A dissolução deste complexo relaciona-se com o abandono do investimento objetal dirigido à mãe, que pode ter o seu lugar preenchido por uma identificação com a mãe ou por uma intensificação da identificação com o pai; sendo esta última saída

característica da masculinidade. Na menina, o desfecho do Édipo pode incorrer numa intensificação da identificação com a mãe, estabelecendo uma saída feminina, de modo análogo ao do menino, ou numa identificação ao pai e uma conseqüente saída masculina. “Parece, então, que o fato de a situação edípica resultar em uma identificação com o pai ou com a mãe depende, em ambos os sexos, das inclinações masculinas e femininas presentes na criança desde o início” (FREUD, 1923/2007, p. 43).

Fundamentado na noção de bissexualidade constitucional do indivíduo, Freud (1923/2007) nos indica que o complexo de Édipo se dá de maneira mais complexa e ambivalente do que a descrita acima. Definindo-o como complexo de Édipo completo, o autor explicita: o menino não mantém apenas uma posição ambivalente na relação com o pai e uma escolha objetal afetuosa direcionada à mãe, ele também se comporta como uma “menina”, assumindo conjuntamente “em relação ao pai uma atitude carinhosa e feminina e a correspondente atitude de ciúme e hostilidade em relação à mãe” (FREUD, 1923, p. 43).

Quando da dissolução deste complexo de Édipo completo produzir-se-ia uma identificação paterna e uma identificação materna que se amalgamariam no que Freud (1923/2007) chama de Supereu ou Ideal-de-Eu. No dizer do autor,

Dessa forma, podemos supor que, como resultado mais comum dessa fase sexual regida pelo complexo de Édipo, encontraremos no Eu um precipitado que consiste do produto dessas duas identificações de alguma forma combinadas. Essa mudança que ocorre no Eu terá, dali em diante, um papel especial, apresentando-se frente ao outro conteúdo do Eu na forma de um Ideal-de-Eu ou de um Supra-Eu [Supereu] (FREUD, 1923/2007, p. 44)

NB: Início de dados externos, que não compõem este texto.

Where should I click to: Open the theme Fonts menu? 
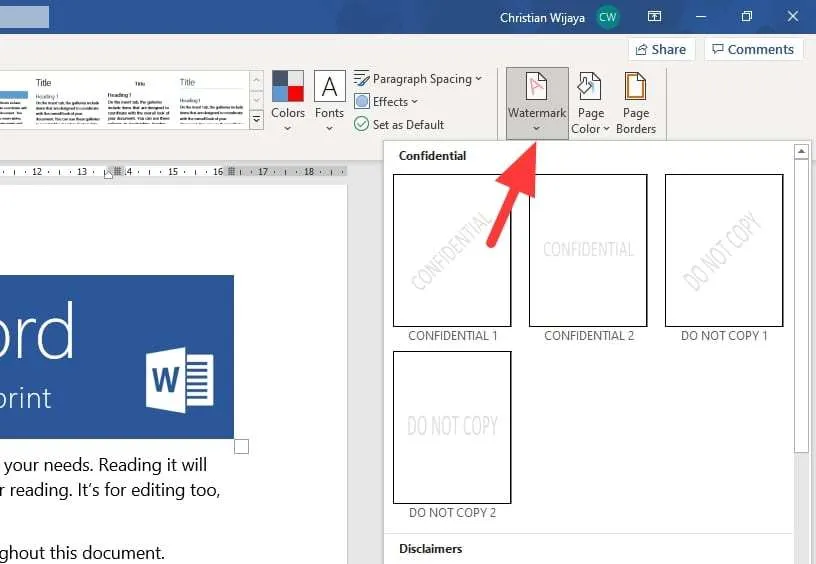click(329, 102)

Freud (1923/2007) nos alerta que o Supereu (ainda indistinto, aqui, do Ideal-de- Eu) não pode ser considerado somente como um resíduo das primeiras escolhas objetais do Isso, mas que ele representa uma formação reativa a essas escolhas. Portanto, a relação do Supereu com Eu “não se esgota na advertência: ‘você deve ser assim (como o seu pai)’, mas também engloba a proibição: ‘você não pode ser assim (como seu pai); isto é, fazer tudo o que ele faz, algumas coisas permanecem prerrogativas dele’” (FREUD, 1923/2007, p. 44, grifos do autor). Desta forma,

Ambos os pais, mas principalmente o pai, eram vistos como obstáculo à realização dos desejos edípicos, de modo que, para se fortalecer e poder promover o recalque, foi necessário o Eu infantil tomar emprestado esse

obstáculo externo e erigi-lo dentro de si. Em certa medida, empresta para tanto a força do pai (...). (FREUD, 1923/2007, p. 45)

Ao Supereu cabe reter o caráter paterno e, numa proporção, quanto maior for a intensidade do complexo de Édipo e quanto mais rápido for realizado seu recalque (influenciado por autoridade, dogmas religiosos, escola), mais o Eu será dominado pelo Supereu com severidade, sob a forma de consciência moral ou sentimento inconsciente de culpa.

Vemos, então, que a criação de uma nova instância superior dentro do Eu está intimamente ligada ao destino do complexo de Édipo. Dito de outro modo, o Supereu é o “herdeiro” desta vinculação afetiva de suma importância no período infantil, na qual a criança renunciou aos investimentos objetais depositados nos pais. Freud (1923/2007) nos afirma que o Supereu ou Ideal-de-Eu é o representante da nossa relação com os pais. Esses seres superiores são conhecidos na infância e tornam-se admirados, temidos, até a ocasião em que eles se “abrigam” dentro do indivíduo.

A fim de demonstrar como o Ideal-de-Eu ou Supereu correspondem àquilo que há de mais elevado no homem, Freud (1923/2007) declara que esta instância é produto de uma formação substitutiva que entrou no lugar do sentimento de nostalgia e anseio pelo pai, contendo a raiz de formação de todas as religiões. Portanto, a sensação de religiosidade humilde para a qual o fiel se reporta é resultante de seu juízo acerca de suas próprias insuficiências. Estas últimas são provenientes da comparação que o Eu faz com o seu Ideal.